Один из наглядных признаков эрозии Американской мечты видели в принявшем массовый характер нарушении принципа приватности – этого, как мы уже говорили, непременного атрибута личной свободы. «…Мы потеряли Мечту, – сокрушался Фолкнер. – Она оставила нас, она, которая поддерживала и охраняла и защищала нас в то время, как наш народ, выработавший новую концепцию человеческого существования, обретал прочную точку опоры, чтобы во весь рост стать в ряду иных народов земли; та самая мечта, которая ничего от нас не требовала взамен, кроме необходимости помнить о том, что, живая, она, следовательно, смертна и, как таковая, должна постоянно поддерживаться неубывающей ответственностью и бдительностью мужества, чести, гордости и смирения. Теперь она ушла от нас. Мы дремали, погрузились в сон, и она оставила нас.

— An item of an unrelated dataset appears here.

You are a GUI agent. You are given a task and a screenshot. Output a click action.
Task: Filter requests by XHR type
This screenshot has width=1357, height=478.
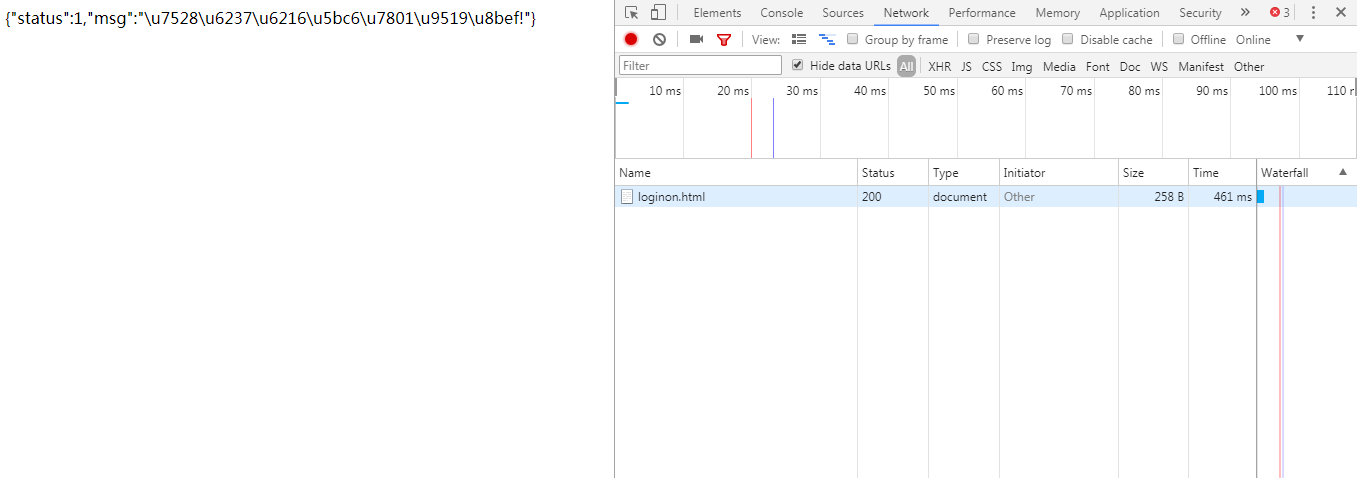[939, 66]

И в вакууме теперь не звучат больше сильные голоса, которые не только ничего не боялись, но которые даже не знали, что существует такое явление, как страх, голоса, слившиеся в единстве надежды и воли. Потому что то, что мы слышим теперь, – продолжает Фолкнер, – это какофония страха, умиротворенности и компромисса, напыщенный лепет; громкие и пустые слова, которые мы лишили какого бы то ни было смысла, – «свобода», «демократия», «патриотизм»; произнося их, мы, наконец-то разбуженные, отчаянно пытаемся скрыть потерю от самих себя. Что-то произошло с Мечтой»9.

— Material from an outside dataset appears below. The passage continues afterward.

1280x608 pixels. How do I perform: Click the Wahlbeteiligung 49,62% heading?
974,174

Явления, на которые ссылались как на свидетельства эрозии Мечты американские алармисты, действительно имели место. Они были порождением процессов, происходивших в США и других странах Запада на протяжении последних десятилетий.
Речь идет прежде всего о дальнейшем становлении массового общества, связанном с процессами индустриализации, урбанизации, стандартизации, развития коммуникаций и т. п. Общества, в котором, как показал еще в самом начале 50-х годов американский социолог Д. Рисмен, происходит смена типа личности, а именно переход от личности, «ориентированной изнутри», к личности, «ориентированной извне»10. И хотя установка на достижение индивидуального успеха сохраняется и в массовом обществе, она, как полагали многие социологи, перестает быть жестко связанной (как это имело место в условиях свободного предпринимательства) с индивидуализмом раннелиберального типа, с расчетом исключительно на самого себя.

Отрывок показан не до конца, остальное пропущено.